### Your task
After finding the line that contains "This screenshot has height=927, width=1288." in the entries below, retype it and every following line precisely, the last included.

Collected data
##########
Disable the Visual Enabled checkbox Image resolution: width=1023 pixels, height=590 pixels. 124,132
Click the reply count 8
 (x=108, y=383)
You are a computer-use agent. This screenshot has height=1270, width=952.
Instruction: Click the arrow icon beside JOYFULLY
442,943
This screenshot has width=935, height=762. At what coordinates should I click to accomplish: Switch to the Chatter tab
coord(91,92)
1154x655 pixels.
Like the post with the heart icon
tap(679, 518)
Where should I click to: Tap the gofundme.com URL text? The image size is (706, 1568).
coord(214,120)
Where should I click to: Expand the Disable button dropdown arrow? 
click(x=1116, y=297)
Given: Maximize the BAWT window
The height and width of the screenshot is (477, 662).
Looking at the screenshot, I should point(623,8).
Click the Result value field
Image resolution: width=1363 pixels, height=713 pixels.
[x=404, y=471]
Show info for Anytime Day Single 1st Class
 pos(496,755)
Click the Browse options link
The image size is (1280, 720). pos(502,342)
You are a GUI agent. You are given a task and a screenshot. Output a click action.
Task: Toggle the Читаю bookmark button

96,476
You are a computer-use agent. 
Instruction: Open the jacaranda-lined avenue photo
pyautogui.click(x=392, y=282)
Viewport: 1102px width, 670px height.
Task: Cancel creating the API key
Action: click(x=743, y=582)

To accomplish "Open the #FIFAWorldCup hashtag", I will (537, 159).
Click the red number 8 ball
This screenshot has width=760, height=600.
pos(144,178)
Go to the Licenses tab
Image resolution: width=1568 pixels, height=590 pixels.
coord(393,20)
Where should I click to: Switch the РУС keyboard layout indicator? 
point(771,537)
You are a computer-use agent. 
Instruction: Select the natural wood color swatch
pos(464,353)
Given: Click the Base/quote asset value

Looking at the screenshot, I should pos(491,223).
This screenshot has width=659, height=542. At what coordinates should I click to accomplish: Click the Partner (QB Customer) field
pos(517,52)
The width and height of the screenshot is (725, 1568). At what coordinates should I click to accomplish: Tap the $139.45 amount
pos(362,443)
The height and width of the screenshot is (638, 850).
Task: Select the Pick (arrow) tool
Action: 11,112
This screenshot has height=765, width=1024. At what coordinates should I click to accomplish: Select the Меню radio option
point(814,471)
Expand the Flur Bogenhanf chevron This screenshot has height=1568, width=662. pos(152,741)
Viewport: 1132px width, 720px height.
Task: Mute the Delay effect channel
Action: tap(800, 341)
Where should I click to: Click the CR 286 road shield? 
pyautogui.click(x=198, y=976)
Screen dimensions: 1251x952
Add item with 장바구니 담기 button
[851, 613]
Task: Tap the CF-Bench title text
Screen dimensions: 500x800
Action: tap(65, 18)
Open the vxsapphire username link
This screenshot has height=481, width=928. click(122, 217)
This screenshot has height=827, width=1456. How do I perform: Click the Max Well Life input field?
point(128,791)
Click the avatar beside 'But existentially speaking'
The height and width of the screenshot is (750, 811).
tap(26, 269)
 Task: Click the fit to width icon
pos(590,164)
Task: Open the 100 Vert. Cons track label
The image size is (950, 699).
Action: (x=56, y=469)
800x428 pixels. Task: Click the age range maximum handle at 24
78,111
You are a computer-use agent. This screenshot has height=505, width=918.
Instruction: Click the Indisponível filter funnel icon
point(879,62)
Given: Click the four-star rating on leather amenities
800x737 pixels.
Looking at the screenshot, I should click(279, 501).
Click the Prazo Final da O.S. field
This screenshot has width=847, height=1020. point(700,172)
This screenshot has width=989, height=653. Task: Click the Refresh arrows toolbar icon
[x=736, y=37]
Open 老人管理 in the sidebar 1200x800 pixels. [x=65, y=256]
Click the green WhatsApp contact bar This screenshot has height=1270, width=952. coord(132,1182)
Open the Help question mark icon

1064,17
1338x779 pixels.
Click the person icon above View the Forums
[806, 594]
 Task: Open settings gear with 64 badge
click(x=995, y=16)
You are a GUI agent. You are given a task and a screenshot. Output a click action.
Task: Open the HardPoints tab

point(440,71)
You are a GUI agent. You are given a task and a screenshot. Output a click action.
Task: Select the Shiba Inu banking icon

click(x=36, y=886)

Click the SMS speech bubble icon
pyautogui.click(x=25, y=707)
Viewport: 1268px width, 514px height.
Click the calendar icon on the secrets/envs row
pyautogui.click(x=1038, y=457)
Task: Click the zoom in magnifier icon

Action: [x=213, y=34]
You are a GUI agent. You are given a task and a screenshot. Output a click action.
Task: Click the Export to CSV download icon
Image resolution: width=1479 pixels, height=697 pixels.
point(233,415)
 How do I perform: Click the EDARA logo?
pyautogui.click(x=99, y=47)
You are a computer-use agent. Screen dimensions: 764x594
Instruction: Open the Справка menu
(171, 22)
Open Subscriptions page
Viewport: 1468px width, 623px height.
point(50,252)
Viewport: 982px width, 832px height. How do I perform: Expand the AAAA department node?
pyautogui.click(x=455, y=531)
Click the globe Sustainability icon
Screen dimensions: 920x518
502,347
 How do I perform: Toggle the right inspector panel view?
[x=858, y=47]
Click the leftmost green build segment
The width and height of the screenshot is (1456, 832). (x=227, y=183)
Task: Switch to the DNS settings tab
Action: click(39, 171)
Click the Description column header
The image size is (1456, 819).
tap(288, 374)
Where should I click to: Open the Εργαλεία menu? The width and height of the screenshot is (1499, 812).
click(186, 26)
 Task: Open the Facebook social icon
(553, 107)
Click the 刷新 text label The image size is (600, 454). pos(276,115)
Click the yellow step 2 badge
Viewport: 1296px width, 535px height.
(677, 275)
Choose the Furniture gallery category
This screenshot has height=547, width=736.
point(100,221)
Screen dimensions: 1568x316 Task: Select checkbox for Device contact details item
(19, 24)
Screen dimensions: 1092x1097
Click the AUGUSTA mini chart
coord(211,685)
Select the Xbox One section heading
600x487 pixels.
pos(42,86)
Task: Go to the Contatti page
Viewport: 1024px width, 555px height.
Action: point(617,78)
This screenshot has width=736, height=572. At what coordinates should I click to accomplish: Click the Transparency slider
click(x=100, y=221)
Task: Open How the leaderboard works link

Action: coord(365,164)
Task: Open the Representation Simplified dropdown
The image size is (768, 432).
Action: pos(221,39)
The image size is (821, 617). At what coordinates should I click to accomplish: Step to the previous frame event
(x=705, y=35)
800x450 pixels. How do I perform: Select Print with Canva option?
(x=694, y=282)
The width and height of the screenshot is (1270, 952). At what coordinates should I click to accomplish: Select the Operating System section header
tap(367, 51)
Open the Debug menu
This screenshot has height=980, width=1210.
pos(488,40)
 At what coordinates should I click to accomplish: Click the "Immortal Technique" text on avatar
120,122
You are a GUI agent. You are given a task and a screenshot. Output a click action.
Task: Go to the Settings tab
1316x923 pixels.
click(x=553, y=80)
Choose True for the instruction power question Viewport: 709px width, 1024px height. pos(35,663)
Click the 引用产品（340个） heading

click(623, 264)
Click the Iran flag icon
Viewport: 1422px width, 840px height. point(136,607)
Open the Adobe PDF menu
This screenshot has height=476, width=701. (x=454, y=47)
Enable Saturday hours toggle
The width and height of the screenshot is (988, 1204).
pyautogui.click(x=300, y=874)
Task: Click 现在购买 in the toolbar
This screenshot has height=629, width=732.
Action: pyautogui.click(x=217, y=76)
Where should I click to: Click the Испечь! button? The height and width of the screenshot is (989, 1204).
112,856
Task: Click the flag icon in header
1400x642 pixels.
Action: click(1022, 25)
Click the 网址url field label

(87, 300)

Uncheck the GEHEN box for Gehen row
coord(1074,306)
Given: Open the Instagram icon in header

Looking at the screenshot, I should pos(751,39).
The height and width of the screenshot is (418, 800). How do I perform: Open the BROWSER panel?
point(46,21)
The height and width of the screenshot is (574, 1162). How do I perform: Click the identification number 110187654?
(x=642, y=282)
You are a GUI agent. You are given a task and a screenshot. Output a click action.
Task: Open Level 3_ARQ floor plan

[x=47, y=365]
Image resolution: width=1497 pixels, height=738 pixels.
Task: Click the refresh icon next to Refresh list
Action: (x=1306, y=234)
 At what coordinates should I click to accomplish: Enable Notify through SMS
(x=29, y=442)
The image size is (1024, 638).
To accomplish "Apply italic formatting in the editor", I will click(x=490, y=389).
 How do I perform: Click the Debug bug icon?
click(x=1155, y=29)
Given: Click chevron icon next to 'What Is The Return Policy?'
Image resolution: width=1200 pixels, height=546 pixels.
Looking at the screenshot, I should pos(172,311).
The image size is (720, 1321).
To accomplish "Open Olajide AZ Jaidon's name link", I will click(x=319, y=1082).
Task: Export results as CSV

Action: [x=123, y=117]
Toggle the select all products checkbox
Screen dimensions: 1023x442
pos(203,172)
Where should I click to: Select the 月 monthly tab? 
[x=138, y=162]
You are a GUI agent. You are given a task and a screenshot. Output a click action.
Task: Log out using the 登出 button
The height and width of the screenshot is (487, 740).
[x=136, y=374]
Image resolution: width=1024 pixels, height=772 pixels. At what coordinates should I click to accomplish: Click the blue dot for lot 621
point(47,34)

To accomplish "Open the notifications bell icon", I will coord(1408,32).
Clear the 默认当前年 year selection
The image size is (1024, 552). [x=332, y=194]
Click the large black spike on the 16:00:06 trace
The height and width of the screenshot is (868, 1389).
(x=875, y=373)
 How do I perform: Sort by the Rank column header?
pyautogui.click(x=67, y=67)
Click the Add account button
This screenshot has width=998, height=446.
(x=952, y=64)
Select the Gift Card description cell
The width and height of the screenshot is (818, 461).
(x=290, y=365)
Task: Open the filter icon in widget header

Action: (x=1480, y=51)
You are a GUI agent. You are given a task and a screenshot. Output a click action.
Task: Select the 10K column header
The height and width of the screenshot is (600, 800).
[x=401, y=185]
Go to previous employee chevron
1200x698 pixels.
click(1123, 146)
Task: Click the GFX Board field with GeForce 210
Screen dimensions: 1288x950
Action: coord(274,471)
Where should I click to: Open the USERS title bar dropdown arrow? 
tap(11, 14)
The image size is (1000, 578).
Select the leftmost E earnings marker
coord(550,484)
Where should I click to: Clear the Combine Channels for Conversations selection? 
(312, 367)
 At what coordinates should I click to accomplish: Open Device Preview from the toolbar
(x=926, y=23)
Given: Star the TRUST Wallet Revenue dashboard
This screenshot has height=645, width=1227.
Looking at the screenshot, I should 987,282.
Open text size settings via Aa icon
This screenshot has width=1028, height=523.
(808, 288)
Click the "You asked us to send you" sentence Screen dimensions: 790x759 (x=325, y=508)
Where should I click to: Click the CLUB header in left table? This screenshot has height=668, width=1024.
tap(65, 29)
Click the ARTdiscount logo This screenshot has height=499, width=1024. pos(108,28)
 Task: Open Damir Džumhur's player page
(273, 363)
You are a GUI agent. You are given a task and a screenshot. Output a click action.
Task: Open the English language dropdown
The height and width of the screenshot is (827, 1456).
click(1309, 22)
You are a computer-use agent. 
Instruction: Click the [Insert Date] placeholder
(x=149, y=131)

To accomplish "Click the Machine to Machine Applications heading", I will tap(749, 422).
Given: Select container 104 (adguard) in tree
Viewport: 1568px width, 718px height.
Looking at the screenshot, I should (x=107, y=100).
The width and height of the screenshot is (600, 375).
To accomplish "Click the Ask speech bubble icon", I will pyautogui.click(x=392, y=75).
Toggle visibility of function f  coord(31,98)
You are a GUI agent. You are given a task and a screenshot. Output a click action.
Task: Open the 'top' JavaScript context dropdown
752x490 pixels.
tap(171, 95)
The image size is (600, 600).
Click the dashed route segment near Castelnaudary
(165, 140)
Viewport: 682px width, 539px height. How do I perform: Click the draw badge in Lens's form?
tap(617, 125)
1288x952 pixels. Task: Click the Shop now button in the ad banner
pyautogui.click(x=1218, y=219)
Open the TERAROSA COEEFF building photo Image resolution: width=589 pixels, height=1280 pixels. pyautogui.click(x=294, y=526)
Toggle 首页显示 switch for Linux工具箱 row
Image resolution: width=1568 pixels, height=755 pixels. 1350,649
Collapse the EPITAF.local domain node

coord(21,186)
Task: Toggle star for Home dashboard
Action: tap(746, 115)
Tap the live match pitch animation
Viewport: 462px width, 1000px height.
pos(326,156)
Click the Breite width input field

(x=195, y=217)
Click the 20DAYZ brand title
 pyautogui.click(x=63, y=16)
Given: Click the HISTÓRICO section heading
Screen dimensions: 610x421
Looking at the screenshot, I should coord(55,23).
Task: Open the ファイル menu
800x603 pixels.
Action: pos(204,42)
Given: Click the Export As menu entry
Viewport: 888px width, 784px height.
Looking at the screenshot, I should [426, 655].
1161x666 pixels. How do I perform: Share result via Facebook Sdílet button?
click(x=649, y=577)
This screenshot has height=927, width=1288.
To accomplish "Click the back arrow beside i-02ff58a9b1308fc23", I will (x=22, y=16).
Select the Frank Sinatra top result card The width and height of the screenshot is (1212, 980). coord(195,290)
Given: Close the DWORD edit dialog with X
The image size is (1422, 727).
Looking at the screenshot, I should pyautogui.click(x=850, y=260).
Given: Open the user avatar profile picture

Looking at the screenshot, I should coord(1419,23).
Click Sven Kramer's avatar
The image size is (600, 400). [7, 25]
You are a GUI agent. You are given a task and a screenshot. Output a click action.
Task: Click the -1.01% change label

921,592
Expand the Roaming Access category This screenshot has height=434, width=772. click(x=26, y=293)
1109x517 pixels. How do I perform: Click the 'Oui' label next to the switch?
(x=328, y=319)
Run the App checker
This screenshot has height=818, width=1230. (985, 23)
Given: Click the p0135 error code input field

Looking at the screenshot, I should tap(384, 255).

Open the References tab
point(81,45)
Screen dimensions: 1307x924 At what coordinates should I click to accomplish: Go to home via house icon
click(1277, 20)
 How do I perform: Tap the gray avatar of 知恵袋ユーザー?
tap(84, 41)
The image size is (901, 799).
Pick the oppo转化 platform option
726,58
##########
### Output of the exercise
This screenshot has height=927, width=1288.
To accomplish "Click the back arrow beside i-02ff58a9b1308fc23", I will (x=22, y=16).
Select the Frank Sinatra top result card The width and height of the screenshot is (1212, 980). coord(195,290)
Given: Close the DWORD edit dialog with X
The image size is (1422, 727).
Looking at the screenshot, I should pyautogui.click(x=850, y=260).
Given: Open the user avatar profile picture

Looking at the screenshot, I should coord(1419,23).
Click Sven Kramer's avatar
The image size is (600, 400). [7, 25]
You are a GUI agent. You are given a task and a screenshot. Output a click action.
Task: Click the -1.01% change label

921,592
Expand the Roaming Access category This screenshot has height=434, width=772. click(x=26, y=293)
1109x517 pixels. How do I perform: Click the 'Oui' label next to the switch?
(x=328, y=319)
Run the App checker
This screenshot has height=818, width=1230. (985, 23)
Given: Click the p0135 error code input field

Looking at the screenshot, I should tap(384, 255).

Open the References tab
point(81,45)
Screen dimensions: 1307x924 At what coordinates should I click to accomplish: Go to home via house icon
click(1277, 20)
 How do I perform: Tap the gray avatar of 知恵袋ユーザー?
tap(84, 41)
The image size is (901, 799).
Pick the oppo转化 platform option
726,58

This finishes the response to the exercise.